» Stored items
########

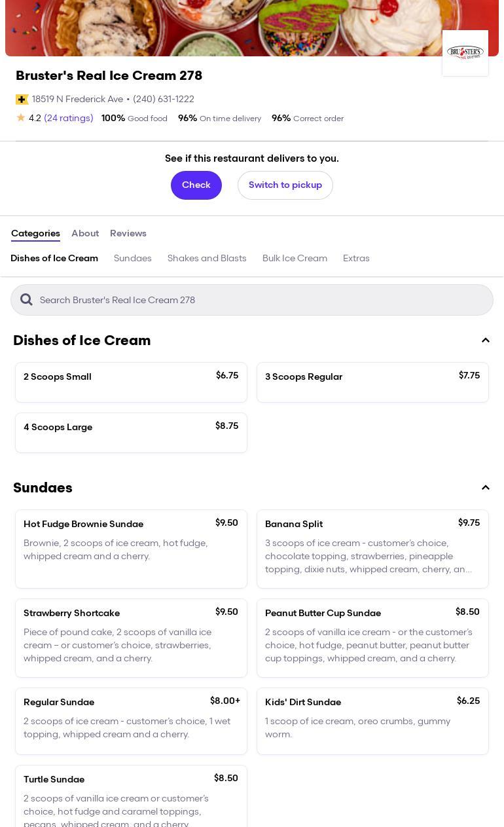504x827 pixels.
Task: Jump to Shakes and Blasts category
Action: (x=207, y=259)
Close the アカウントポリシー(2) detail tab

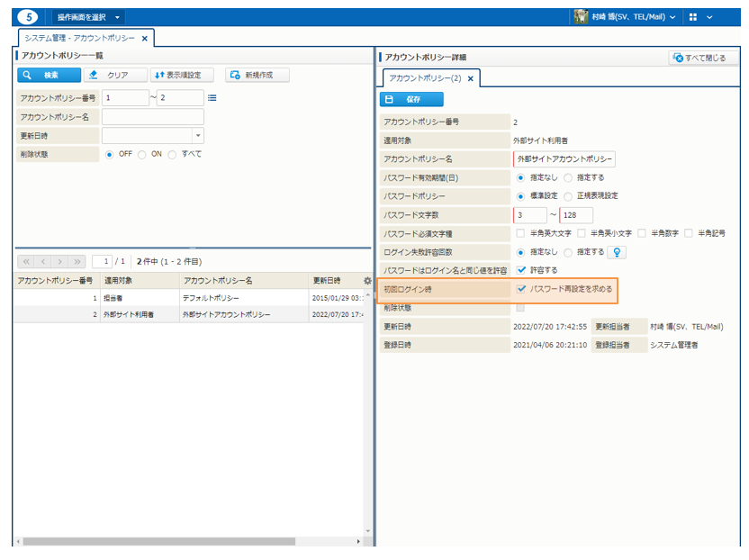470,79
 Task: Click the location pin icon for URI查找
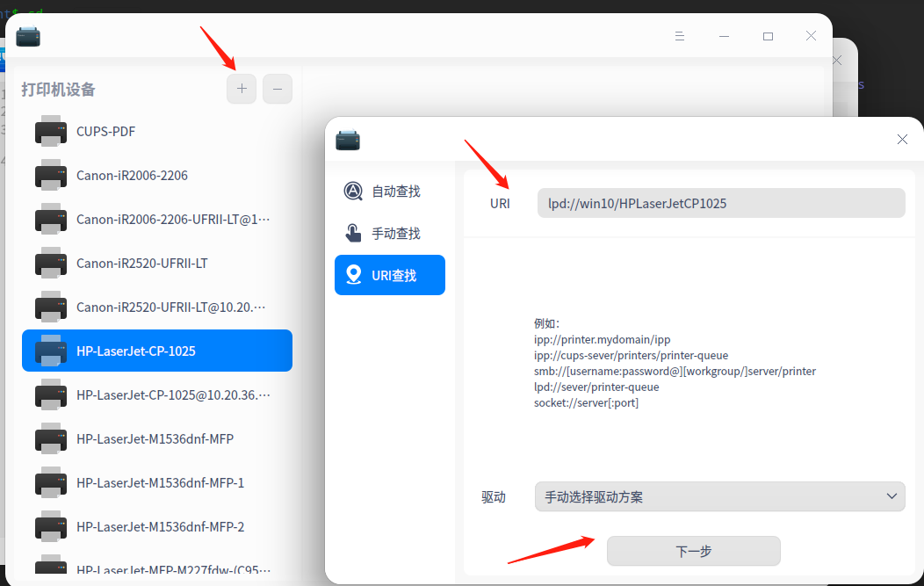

########

» TASK STATEMENT
Start at the line holding "Close the アカウントポリシー(2) detail tab" and stop at the last line of the entries above. Repeat those lines exactly, pictures excluded.

» EXPECTED ANSWER
Close the アカウントポリシー(2) detail tab

470,79
 Task: Click the location pin icon for URI查找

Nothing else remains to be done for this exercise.